Work task> A line below contains "This screenshot has height=373, width=1024.", and a later one contains "1478x658 pixels.". Repeat both, with every line between them, exactly.
------------------------------------------------------------
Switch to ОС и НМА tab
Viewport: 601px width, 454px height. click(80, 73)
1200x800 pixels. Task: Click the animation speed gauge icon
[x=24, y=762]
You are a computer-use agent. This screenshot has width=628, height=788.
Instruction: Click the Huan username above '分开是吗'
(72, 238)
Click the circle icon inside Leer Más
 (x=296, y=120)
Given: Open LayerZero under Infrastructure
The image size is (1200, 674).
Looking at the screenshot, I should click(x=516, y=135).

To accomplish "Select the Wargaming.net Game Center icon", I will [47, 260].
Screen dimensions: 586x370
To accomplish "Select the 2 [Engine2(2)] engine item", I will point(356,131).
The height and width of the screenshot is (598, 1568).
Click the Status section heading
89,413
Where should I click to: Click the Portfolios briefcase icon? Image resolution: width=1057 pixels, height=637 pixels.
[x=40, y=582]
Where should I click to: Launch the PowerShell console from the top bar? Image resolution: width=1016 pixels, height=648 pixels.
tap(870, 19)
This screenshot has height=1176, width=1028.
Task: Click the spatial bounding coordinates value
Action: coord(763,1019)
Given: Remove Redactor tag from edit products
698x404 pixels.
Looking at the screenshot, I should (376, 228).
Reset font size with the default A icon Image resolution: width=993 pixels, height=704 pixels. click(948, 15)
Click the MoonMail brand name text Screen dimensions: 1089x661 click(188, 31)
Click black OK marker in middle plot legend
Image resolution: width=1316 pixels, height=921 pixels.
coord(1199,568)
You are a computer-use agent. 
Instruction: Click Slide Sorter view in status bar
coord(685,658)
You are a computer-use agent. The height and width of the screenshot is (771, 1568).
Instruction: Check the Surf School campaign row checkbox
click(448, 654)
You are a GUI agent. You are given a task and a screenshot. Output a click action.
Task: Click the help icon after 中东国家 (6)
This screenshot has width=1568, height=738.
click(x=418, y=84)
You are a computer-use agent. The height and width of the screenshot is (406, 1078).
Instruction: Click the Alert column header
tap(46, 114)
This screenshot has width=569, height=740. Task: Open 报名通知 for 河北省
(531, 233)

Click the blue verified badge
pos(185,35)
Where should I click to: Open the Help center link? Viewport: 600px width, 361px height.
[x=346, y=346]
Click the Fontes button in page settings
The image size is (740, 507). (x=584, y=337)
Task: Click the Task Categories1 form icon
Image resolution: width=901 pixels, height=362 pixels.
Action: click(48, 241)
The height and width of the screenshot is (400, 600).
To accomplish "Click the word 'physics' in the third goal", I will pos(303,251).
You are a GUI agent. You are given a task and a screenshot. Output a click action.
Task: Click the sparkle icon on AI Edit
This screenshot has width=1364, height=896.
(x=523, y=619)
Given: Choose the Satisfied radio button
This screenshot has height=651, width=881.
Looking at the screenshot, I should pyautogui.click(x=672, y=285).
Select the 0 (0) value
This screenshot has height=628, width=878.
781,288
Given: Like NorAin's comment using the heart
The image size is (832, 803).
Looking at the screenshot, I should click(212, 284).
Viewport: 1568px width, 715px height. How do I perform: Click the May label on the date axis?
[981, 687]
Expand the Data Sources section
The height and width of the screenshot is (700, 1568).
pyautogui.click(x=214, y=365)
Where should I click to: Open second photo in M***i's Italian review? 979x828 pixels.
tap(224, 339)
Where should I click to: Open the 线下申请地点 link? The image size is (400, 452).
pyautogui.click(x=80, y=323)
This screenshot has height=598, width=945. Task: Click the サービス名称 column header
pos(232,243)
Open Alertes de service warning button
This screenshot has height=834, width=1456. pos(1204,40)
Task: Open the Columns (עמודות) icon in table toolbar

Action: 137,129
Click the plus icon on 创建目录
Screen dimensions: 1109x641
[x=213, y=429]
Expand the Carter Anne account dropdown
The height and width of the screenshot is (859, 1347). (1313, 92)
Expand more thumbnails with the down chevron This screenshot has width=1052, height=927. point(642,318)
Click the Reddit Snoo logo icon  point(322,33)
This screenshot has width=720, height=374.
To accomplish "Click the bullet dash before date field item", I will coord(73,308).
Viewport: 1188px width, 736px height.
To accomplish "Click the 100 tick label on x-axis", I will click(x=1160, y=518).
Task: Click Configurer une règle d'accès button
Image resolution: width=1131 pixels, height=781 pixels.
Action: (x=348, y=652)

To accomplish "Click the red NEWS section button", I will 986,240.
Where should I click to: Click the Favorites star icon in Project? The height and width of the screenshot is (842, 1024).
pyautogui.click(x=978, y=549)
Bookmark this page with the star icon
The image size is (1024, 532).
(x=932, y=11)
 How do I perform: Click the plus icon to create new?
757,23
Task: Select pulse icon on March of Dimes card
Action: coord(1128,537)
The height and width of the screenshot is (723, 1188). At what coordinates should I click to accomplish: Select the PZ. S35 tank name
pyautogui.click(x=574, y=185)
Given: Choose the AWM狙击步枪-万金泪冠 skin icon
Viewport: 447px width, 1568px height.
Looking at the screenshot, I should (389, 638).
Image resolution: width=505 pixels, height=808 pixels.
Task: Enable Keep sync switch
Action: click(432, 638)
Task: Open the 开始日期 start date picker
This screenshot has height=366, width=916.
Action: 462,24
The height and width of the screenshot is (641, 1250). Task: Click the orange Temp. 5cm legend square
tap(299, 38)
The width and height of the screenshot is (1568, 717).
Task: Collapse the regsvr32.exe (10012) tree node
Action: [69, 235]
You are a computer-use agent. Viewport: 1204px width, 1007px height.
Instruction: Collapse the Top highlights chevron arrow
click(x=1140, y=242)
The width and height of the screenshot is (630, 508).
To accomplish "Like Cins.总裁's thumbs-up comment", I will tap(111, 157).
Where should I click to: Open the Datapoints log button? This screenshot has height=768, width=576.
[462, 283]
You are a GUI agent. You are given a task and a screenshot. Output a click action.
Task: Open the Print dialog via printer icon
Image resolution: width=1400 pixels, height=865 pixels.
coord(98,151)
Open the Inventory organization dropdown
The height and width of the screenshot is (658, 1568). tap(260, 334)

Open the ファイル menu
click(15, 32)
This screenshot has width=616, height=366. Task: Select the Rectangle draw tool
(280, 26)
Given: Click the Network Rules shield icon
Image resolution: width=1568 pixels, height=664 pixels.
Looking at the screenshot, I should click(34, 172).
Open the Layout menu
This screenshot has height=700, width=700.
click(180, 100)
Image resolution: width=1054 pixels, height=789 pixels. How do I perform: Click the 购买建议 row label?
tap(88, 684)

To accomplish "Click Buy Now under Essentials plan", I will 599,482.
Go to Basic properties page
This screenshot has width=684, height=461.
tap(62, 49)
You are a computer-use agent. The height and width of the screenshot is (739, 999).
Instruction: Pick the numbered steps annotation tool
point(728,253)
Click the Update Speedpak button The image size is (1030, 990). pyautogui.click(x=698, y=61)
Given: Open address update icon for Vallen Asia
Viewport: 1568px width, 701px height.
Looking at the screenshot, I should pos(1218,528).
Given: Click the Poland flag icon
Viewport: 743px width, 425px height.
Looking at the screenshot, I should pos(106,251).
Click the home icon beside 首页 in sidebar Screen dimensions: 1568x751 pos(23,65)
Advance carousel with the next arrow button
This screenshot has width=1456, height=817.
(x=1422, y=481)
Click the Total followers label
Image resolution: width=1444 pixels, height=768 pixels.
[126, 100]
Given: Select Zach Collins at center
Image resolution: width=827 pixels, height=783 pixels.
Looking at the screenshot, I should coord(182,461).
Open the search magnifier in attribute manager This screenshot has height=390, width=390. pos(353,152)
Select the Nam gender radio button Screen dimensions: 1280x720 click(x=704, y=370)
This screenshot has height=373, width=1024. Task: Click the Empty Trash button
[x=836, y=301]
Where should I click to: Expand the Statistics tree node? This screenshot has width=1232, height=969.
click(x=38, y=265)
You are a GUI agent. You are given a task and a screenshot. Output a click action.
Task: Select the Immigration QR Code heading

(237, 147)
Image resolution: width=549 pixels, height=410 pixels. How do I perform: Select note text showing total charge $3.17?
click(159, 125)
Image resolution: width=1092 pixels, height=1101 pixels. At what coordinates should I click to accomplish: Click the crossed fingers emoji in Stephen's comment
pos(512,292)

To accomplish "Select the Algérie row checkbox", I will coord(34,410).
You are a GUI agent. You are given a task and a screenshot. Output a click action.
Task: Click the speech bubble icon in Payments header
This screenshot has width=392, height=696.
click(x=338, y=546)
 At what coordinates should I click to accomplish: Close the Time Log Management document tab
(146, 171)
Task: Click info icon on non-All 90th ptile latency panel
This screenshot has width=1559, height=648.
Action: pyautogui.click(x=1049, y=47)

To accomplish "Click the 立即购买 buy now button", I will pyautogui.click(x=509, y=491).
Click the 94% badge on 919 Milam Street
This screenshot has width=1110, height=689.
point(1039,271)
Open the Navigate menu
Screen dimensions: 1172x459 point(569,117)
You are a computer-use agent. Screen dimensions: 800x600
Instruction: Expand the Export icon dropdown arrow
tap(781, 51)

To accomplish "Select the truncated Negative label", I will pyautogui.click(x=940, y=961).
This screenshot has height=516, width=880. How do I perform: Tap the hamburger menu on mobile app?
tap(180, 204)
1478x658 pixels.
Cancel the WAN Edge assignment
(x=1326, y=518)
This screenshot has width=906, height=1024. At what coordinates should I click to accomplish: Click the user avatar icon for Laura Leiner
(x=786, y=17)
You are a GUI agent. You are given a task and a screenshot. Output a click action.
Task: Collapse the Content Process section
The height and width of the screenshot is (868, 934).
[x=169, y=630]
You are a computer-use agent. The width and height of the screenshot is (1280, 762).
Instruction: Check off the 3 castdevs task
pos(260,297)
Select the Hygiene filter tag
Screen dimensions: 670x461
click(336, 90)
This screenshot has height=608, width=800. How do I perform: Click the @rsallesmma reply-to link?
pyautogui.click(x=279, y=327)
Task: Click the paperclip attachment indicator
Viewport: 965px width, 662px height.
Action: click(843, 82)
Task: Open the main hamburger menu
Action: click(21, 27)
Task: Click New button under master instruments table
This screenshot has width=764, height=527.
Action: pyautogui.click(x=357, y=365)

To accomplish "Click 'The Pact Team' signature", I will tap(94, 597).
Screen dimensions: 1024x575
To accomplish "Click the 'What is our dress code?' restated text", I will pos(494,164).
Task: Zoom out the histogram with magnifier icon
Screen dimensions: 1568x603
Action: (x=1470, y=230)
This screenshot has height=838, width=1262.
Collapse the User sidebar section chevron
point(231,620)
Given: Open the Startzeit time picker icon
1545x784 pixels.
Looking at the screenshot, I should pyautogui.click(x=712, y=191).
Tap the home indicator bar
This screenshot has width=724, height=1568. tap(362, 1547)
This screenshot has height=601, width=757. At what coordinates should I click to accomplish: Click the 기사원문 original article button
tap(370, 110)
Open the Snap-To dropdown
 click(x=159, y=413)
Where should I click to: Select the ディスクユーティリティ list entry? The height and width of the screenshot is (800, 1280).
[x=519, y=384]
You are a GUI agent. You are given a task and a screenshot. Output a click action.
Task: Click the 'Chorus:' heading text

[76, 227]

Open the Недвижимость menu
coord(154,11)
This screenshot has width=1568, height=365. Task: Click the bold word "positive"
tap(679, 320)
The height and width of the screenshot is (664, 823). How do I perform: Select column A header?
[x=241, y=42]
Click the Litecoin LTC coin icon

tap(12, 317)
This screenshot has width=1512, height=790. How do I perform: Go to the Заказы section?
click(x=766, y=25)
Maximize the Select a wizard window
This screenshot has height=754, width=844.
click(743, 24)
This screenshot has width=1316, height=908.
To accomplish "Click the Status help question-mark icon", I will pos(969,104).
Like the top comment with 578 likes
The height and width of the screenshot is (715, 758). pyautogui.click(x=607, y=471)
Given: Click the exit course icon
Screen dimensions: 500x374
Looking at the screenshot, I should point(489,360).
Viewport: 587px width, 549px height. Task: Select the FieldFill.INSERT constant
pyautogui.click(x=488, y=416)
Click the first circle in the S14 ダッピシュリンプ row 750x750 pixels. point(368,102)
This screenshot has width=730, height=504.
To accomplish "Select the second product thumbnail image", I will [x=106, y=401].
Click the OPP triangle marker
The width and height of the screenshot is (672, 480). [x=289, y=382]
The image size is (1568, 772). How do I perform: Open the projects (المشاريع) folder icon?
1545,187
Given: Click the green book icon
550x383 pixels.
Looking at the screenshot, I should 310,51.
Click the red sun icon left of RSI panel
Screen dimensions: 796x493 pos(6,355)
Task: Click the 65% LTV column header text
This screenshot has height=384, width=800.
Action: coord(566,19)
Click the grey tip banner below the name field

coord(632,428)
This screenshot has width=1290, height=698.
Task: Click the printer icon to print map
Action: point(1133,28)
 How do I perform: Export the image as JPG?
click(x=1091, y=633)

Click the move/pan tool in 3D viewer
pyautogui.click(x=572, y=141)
------------------------------------------------------------
Reply to the task>
This screenshot has height=373, width=1024. Task: Click the Empty Trash button
[x=836, y=301]
Where should I click to: Expand the Statistics tree node? This screenshot has width=1232, height=969.
click(x=38, y=265)
You are a GUI agent. You are given a task and a screenshot. Output a click action.
Task: Select the Immigration QR Code heading

(237, 147)
Image resolution: width=549 pixels, height=410 pixels. How do I perform: Select note text showing total charge $3.17?
click(159, 125)
Image resolution: width=1092 pixels, height=1101 pixels. At what coordinates should I click to accomplish: Click the crossed fingers emoji in Stephen's comment
pos(512,292)

To accomplish "Select the Algérie row checkbox", I will coord(34,410).
You are a GUI agent. You are given a task and a screenshot. Output a click action.
Task: Click the speech bubble icon in Payments header
This screenshot has width=392, height=696.
click(x=338, y=546)
 At what coordinates should I click to accomplish: Close the Time Log Management document tab
(146, 171)
Task: Click info icon on non-All 90th ptile latency panel
This screenshot has width=1559, height=648.
Action: pyautogui.click(x=1049, y=47)

To accomplish "Click the 立即购买 buy now button", I will pyautogui.click(x=509, y=491).
Click the 94% badge on 919 Milam Street
This screenshot has width=1110, height=689.
point(1039,271)
Open the Navigate menu
Screen dimensions: 1172x459 point(569,117)
You are a computer-use agent. Screen dimensions: 800x600
Instruction: Expand the Export icon dropdown arrow
tap(781, 51)

To accomplish "Select the truncated Negative label", I will pyautogui.click(x=940, y=961).
This screenshot has height=516, width=880. How do I perform: Tap the hamburger menu on mobile app?
tap(180, 204)
1478x658 pixels.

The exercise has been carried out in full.